Even many liberal Democrats who decried the war routinely voted to approve this spending, as did conservative Republicans who still trumpeted their principled commitment to fiscal responsibility and balanced budgets.

And here we are, still climbing out of a shithole George Jr. and his cohorts created from a tragedy.

And yesterday, the New York Times added this to the mix with some background on the infamous Aug. 6, 2001, memo ““Bin Laden Determined to Strike in U.S.” the CIA gave to George Jr — remember, this is the one where the boy told the CIA guy, it’s okay,‘You’ve Covered Your Ass, Now.’
If that wasn’t bad enough, the intelligence briefings prior that last one are awful:

That is, unless it was read in conjunction with the daily briefs preceding Aug. 6, the ones the Bush administration would not release.
While those documents are still not public, I have read excerpts from many of them, along with other recently declassified records, and come to an inescapable conclusion: the administration’s reaction to what Mr. Bush was told in the weeks before that infamous briefing reflected significantly more negligence than has been disclosed.
In other words, the Aug. 6 document, for all of the controversy it provoked, is not nearly as shocking as the briefs that came before it.

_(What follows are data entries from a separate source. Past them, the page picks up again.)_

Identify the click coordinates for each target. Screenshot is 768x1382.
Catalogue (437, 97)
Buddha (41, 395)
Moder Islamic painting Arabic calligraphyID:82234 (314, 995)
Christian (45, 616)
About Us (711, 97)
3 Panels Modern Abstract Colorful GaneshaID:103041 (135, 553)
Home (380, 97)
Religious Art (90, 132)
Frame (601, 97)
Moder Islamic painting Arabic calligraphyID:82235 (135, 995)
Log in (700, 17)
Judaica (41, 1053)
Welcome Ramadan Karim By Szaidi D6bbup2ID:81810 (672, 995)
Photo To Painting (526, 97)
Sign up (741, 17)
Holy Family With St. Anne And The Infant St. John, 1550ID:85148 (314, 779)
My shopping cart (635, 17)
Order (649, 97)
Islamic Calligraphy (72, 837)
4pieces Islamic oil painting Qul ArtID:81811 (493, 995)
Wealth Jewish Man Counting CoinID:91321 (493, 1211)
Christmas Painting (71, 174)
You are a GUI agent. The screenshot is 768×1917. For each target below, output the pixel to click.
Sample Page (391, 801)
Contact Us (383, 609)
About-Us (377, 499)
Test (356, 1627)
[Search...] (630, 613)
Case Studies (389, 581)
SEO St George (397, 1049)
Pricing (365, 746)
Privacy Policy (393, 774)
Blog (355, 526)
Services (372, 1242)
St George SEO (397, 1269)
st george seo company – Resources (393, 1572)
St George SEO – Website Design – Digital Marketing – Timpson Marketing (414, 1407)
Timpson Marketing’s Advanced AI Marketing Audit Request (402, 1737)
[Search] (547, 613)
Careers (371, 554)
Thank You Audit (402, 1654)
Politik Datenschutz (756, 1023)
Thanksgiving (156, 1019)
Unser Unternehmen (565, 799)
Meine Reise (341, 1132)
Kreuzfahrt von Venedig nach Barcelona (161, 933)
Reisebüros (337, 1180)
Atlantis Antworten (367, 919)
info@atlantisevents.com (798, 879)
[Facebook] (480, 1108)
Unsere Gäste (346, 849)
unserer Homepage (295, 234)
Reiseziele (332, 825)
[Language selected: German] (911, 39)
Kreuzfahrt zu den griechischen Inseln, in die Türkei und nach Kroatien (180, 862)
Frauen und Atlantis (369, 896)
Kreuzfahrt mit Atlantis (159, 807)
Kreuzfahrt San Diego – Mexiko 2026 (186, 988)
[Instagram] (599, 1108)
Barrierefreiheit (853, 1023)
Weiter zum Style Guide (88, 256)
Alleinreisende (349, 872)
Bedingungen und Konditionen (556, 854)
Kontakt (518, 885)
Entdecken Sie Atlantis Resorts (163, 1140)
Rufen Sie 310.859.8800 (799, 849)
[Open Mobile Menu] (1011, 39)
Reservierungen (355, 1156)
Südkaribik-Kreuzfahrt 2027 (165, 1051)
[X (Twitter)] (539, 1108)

In response, the C.I.A. prepared an analysis that all but pleaded with the White House to accept that the danger from Bin Laden was real.
“The U.S. is not the target of a disinformation campaign by Usama Bin Laden,” the daily brief of June 29 read, using the government’s transliteration of Bin Laden’s first name.
Going on for more than a page, the document recited much of the evidence, including an interview that month with a Middle Eastern journalist in which Bin Laden aides warned of a coming attack, as well as competitive pressures that the terrorist leader was feeling, given the number of Islamists being recruited for the separatist Russian region of Chechnya.
And the C.I.A. repeated the warnings in the briefs that followed.
Operatives connected to Bin Laden, one reported on June 29, expected the planned near-term attacks to have “dramatic consequences,” including major casualties.
On July 1, the brief stated that the operation had been delayed, but “will occur soon.”
Some of the briefs again reminded Mr. Bush that the attack timing was flexible, and that, despite any perceived delay, the planned assault was on track.
Yet, the White House failed to take significant action.
Officials at the Counterterrorism Center of the C.I.A. grew apoplectic.
On July 9, at a meeting of the counterterrorism group, one official suggested that the staff put in for a transfer so that somebody else would be responsible when the attack took place, two people who were there told me in interviews.
The suggestion was batted down, they said, because there would be no time to train anyone else.

What a f*cking mess.
And George Jr., The Dick, Don Rumsfeld, etc, all still walking around free as a bird without a care in the terrified, monetary-depleted world they left after September 2001.
That’s the bottom line of any 9/11 commemoration, and we’re living those “dramatic consequences” — and will be forever.